HB 837 has amended Florida Statute Section 624.155, Civil remedy. Civil Remedy creates a safe harbor within which the insurer may correct alleged “bad faith acts” by attempting to settle a claim in good faith. As such, this is an immunity provision within Florida law that is available. Thus, an insurer is not liable for bad faith regarding a liability insurance claim (whether brought by statute or by common law) if an insurer:
- Tenders the lesser of the policy limits, or
- Tenders the amount demanded by the claimant within 120 days after receipt of the actual
notice of claim.
- In the event there is a failure by the insurer to tender within the 120 days, it is not considered bad faith and is inadmissible in a bad faith action. Moreover, if failure to tender within 120 days, the applicable statute of limitations shall be extended for an additional 120 days.
HB 837 also addressed the complex problem of what to do when an insurance company is faced with a claim involving multiple claimants and insufficient policy limits to resolve all such pending claims on behalf of its insured. The prior answer to this problem was created through common law, and the precedent is Farinas v. Fla. Farm Bureau Gen. Ins. Co., 850 So. 2d 555 (Fla. 4th DCA 2003). Farinas provided the framework for how you handle those claims for almost two decades. Importantly, Farinas provided general guidance, but even if you followed the guidance of the case, there was no guarantee you would not see a bad faith action later. This has been an area that has been a dangerous pitfall for many years, but now clarity has been provided by the legislature, with clear guidance on what an insurance carrier should do.

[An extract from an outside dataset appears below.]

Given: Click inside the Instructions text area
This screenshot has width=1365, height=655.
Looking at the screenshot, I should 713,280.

HB 837 creates a clear protocol by which a liability company can distribute limited policy benefits when there are multiple claimants presenting competing claims stemming from a single occurrence or accident and the amounts being sought by those multiple claimants are in excess of the available policy limits. In those situations, the law is now as follows:
- Where two or more third-party claimants have competing claims arising out of a single occurrence, which in total may exceed policy limits, the insurer does not act in bad faith by failing to tender, if within 90 days of receipt of competing claims it either:
- Files an interpleader action, or
- Pursuant to binding arbitration agreed to by the parties, the entire amount of the policy limits becomes available.

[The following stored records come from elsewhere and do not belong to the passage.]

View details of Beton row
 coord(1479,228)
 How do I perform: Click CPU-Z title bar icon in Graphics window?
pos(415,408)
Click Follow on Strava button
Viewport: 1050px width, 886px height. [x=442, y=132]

This provision should provide needed guidance and clarity to attorneys, as well as carriers, on what to do in situations where you simply have too many claimants and not enough funds for the claims, without the risk of bad faith. Too often in situations pre-HB 837, parties would attend global settlement conferences with limited information, and they would have to make a choice on what claims to settle and with what amounts. Typically, there would be infighting between multiple claimant attorneys to maximize each of their client’s recoveries (which is understandable), but this created an atmosphere of uncertainty about what the proper procedure was and how to best protect both the interests of the insureds and the carrier.